Every line below that includes the word "window" needs to be copied.

* _Entries shown_:
◆ ◆ ◆ ◆ ◆

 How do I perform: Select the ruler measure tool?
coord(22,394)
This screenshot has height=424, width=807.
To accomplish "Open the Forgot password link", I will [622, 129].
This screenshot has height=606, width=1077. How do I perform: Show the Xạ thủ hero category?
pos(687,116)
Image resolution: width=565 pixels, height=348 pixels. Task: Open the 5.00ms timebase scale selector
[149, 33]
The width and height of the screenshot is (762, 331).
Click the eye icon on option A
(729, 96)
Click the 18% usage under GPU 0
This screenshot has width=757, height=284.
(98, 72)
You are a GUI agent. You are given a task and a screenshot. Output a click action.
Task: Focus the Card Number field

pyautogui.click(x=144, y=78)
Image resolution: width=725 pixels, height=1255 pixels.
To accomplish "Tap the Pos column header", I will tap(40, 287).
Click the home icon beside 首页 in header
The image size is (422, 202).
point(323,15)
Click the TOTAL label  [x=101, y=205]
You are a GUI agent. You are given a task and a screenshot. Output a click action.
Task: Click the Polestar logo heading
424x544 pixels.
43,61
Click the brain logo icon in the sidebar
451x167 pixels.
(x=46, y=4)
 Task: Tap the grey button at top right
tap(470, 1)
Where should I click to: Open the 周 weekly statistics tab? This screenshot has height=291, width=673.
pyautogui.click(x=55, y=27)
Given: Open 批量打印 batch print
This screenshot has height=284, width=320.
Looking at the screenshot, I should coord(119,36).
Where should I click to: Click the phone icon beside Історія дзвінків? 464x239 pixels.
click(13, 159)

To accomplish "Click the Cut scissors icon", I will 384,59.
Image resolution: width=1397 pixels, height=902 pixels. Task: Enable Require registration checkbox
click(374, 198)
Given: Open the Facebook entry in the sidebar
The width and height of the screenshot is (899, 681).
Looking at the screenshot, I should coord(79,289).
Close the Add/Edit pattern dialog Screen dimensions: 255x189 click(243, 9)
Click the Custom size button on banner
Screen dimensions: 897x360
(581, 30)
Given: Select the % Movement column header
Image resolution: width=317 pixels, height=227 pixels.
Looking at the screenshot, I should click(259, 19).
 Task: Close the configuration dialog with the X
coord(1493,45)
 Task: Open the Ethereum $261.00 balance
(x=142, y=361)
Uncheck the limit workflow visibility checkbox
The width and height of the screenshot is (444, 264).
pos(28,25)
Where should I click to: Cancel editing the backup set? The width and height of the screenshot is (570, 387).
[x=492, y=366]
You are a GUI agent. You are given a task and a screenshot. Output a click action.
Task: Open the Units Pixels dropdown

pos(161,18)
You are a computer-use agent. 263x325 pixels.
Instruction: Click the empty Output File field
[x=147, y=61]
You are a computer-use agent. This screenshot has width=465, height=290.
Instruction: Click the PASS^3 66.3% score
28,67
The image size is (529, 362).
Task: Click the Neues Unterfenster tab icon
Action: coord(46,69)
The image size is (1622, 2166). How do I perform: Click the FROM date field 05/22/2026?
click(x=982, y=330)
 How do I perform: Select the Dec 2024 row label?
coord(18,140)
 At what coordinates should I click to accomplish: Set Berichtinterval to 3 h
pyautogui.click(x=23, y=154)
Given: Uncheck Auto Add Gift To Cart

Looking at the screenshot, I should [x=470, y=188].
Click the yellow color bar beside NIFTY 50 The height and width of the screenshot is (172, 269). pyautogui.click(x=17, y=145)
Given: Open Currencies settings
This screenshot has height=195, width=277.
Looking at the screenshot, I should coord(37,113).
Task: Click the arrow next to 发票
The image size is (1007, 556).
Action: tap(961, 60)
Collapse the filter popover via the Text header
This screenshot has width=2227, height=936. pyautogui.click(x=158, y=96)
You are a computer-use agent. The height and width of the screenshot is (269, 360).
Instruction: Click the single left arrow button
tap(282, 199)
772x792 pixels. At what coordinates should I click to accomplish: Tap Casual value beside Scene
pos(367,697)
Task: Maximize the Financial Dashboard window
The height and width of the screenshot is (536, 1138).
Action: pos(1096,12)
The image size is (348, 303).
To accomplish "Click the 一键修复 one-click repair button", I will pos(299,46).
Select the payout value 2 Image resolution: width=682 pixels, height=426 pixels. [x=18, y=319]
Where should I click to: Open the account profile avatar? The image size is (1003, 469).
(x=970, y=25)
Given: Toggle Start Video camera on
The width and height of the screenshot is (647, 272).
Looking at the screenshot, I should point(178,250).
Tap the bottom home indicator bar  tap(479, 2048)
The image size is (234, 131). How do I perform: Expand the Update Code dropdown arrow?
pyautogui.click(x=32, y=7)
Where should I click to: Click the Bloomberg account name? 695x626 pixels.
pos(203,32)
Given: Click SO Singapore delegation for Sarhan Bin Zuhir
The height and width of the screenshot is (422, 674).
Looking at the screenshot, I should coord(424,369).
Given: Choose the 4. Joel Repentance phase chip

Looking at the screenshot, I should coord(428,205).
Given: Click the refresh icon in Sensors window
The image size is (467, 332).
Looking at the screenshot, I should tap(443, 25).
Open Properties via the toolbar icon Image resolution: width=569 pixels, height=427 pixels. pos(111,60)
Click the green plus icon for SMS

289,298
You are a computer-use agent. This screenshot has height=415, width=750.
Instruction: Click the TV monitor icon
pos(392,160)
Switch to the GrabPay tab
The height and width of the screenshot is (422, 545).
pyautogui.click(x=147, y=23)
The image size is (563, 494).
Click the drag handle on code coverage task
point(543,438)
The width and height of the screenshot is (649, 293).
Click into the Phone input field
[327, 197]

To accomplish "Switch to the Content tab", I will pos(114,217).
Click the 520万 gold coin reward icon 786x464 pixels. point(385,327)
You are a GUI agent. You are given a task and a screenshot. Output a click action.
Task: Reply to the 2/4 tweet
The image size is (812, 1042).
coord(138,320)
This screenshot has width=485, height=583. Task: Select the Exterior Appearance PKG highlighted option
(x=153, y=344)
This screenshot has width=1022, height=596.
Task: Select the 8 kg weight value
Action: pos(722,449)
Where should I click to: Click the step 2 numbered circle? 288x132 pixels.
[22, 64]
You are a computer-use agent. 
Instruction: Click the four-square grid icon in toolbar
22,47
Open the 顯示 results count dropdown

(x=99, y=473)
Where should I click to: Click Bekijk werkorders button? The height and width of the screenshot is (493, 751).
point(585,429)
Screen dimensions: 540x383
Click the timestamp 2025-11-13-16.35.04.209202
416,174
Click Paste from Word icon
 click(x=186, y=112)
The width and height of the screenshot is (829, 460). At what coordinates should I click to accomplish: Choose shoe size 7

◆ ◆ ◆ ◆ ◆

* _Exercise solution_:
Task: Maximize the Financial Dashboard window
Given: Click the refresh icon in Sensors window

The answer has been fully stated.